(Entries drawn from a collection)
• • • • • • •
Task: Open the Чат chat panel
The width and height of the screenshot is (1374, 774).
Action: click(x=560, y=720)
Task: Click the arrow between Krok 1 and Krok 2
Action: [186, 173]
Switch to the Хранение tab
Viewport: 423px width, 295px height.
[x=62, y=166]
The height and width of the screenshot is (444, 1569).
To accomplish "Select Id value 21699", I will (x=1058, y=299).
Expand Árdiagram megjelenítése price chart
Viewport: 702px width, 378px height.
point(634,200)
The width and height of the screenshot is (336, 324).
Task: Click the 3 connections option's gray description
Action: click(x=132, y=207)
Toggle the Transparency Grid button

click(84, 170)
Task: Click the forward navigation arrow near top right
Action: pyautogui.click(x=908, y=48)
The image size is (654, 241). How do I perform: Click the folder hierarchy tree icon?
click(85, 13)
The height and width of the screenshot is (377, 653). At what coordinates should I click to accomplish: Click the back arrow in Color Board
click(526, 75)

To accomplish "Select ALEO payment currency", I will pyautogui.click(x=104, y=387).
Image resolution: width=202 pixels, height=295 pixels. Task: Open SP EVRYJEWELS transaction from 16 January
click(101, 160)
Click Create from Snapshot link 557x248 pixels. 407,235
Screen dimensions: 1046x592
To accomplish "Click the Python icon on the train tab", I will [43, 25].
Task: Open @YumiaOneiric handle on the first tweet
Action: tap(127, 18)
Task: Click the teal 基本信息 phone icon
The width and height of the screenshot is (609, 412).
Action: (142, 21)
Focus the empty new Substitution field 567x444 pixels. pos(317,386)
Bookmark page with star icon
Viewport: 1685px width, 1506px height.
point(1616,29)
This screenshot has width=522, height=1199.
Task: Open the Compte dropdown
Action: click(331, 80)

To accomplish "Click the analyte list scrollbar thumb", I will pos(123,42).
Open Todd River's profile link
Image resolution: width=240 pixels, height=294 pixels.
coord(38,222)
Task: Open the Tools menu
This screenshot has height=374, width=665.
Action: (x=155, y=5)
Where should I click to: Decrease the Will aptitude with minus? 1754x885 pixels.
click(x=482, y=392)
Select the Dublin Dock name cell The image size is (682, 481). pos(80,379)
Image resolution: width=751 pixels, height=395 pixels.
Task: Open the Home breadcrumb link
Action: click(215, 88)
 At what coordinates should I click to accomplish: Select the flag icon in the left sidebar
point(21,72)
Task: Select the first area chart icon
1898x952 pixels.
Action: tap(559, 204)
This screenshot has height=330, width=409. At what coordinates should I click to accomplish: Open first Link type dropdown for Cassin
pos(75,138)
• • • • • • •
** What to work on **
Write out again everything from the line containing "This screenshot has height=330, width=409." down to the end of the material, with the requests included. Shift each coordinate in the answers by adding 54 to it.

** Full output **
This screenshot has height=330, width=409. At what coordinates should I click to accomplish: Open first Link type dropdown for Cassin
pos(129,192)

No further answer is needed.